### Records for the exercise
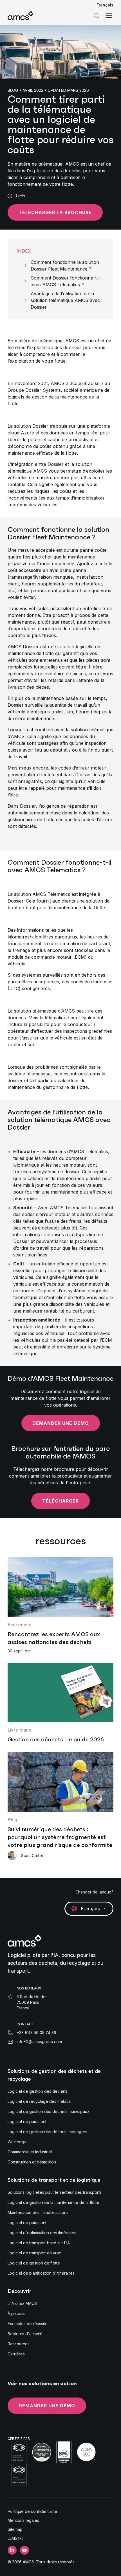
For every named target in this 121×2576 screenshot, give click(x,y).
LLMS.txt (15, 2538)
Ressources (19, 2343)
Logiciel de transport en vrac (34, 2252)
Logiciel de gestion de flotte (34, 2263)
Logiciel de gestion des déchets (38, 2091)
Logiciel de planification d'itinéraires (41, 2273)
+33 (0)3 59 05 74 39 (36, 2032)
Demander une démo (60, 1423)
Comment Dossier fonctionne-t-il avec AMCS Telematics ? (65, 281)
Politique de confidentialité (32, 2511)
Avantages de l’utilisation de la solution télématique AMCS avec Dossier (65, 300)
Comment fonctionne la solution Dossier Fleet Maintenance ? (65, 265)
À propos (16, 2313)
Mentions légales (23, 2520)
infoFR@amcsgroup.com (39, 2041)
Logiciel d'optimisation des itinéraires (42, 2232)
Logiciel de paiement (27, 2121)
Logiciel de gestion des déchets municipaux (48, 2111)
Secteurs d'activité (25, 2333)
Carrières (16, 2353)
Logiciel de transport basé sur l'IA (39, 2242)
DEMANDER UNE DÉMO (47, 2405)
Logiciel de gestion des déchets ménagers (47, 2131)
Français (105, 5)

### Exercise details
Look through the entries and return every line where "avec" appears.

### Exercise answer
Comment Dossier fonctionne-t-il avec AMCS Telematics ? (65, 281)
Avantages de l’utilisation de la solution télématique AMCS avec Dossier (65, 300)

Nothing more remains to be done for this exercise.